NSE secondary bonds turnover hits 6-week high on liquid market

nse

Nairobi Securities Exchange staff monitors trading at the bourse. PHOTO | FILE

Turnover in the secondary bonds market at the Nairobi Securities Exchange (NSE) has improved significantly over the past week reaping the benefit of a liquid money market.

Data from the exchange shows turnover for last week stood at a six week high of Sh10.07 billion, jumping from the turnover of Sh476.9 million recorded during the week ending January 8.

The bonds market is dominated by banks and other financial institutions, meaning that it tends to feel the effect of an illiquid market to a greater extent than the equities market.

Analysts say that the resurgence in the secondary bonds market is likely to hold through this week in light of the current liquidity position of the market.

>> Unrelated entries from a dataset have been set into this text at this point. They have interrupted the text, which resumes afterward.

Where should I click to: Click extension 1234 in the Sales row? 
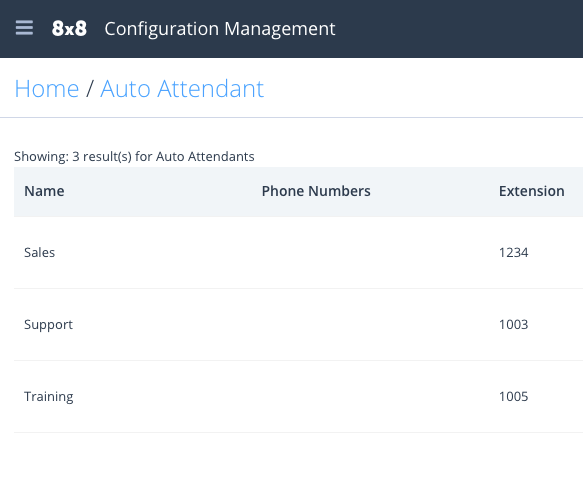pos(513,253)
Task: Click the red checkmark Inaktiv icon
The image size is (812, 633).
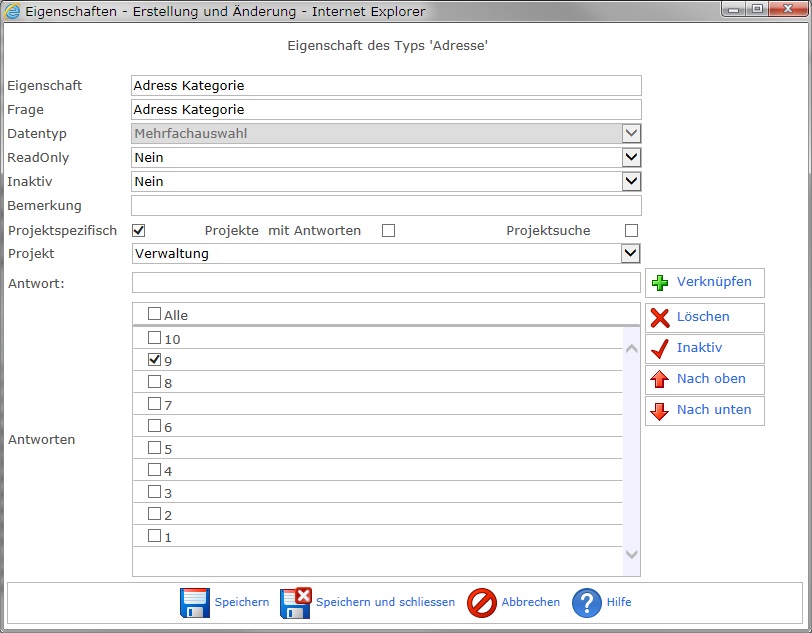Action: [x=660, y=349]
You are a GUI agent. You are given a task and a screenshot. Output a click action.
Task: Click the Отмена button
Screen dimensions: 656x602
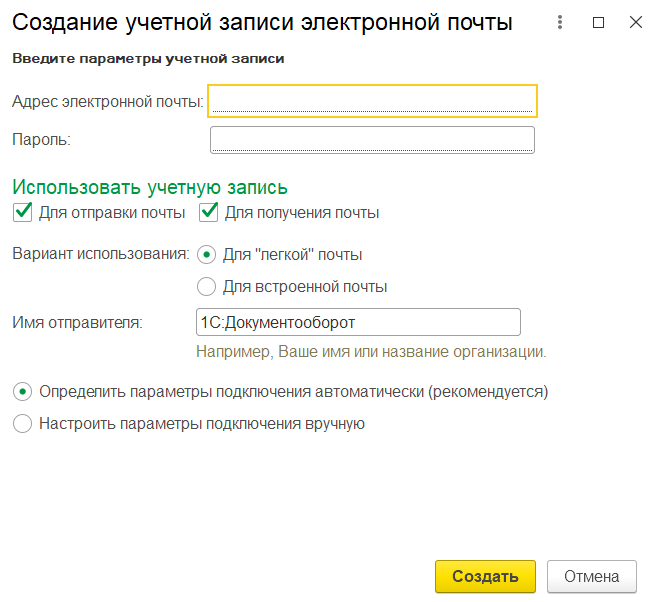pyautogui.click(x=598, y=576)
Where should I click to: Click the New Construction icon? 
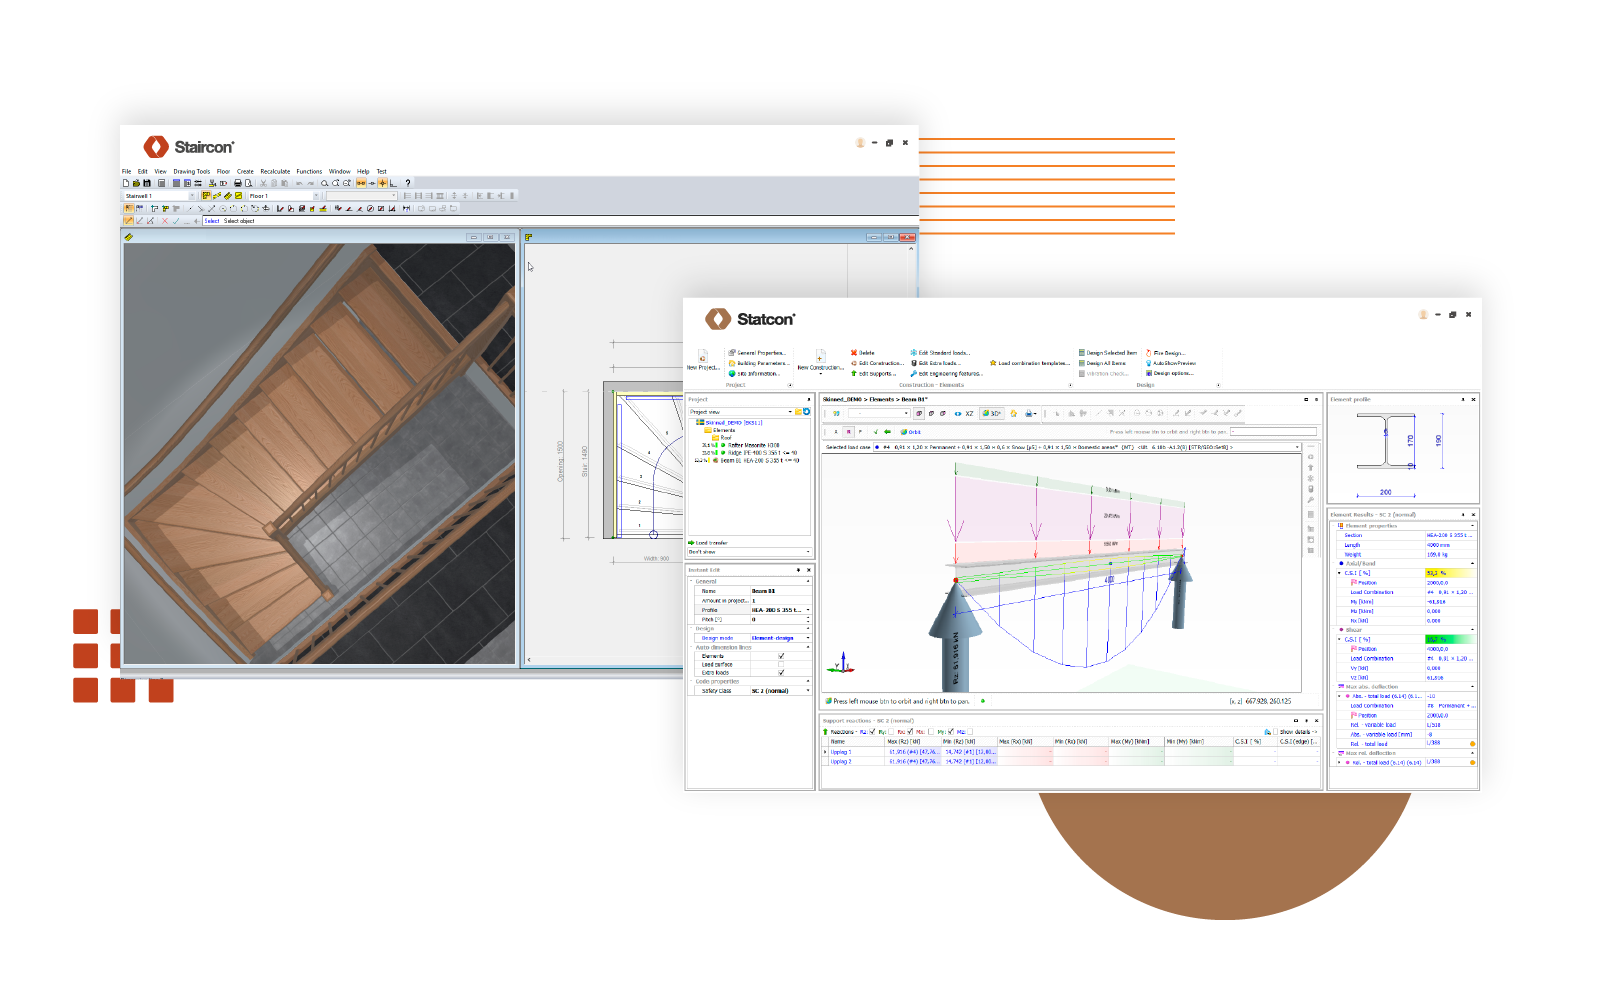(x=820, y=358)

“We expect trading activity to hold its momentum in the new week as it garners support from improved levels of liquidity in the money market,” said Genghis Capital in a fixed income report.

The bulk of activity last week was concentrated on the one-year bond issued in October 2015. The bond saw 23 trades worth a total of Sh7.36 billion — accounting for 73 per cent of the week’s turnover — at average yield of 14.35 per cent.

Investors have been eyeing the shorter-tenor government securities as they anticipate a general rise in interest rates.

Central Bank said in its weekly bulletin that net government payments have contributed to the prevailing liquidity, which has seen the interbank rate fall to a one month low of 4.6 per cent.

“The money market was relatively liquid during the week ending January 13, 2016 supported by net government payments. CBK rolled over Sh9 billion out of the Sh11.4 billion of the reverse repo maturing during the week to the interbank market,” said CBK in the weekly bulletin.

While the market has been liquid, some dealers have said the liquidity has been skewed in favour of the larger banks, which have seen their deposits rising as customers flee to safety in the wake of Imperial Bank going into statutory administration.

The collapse of the bank saw CBK embark on a sustained run of net liquidity injection into the market amounting to Sh76.6 billion during the last 10 weeks of 2015, in turn offering support to the smaller banks.

In the past two weeks, however, CBK has made net liquidity withdrawals amounting to Sh17.9 billion mainly through term auction deposits, repos and tax transfers from banks, indicating that the regulator is now more comfortable with the liquidity distribution in the market.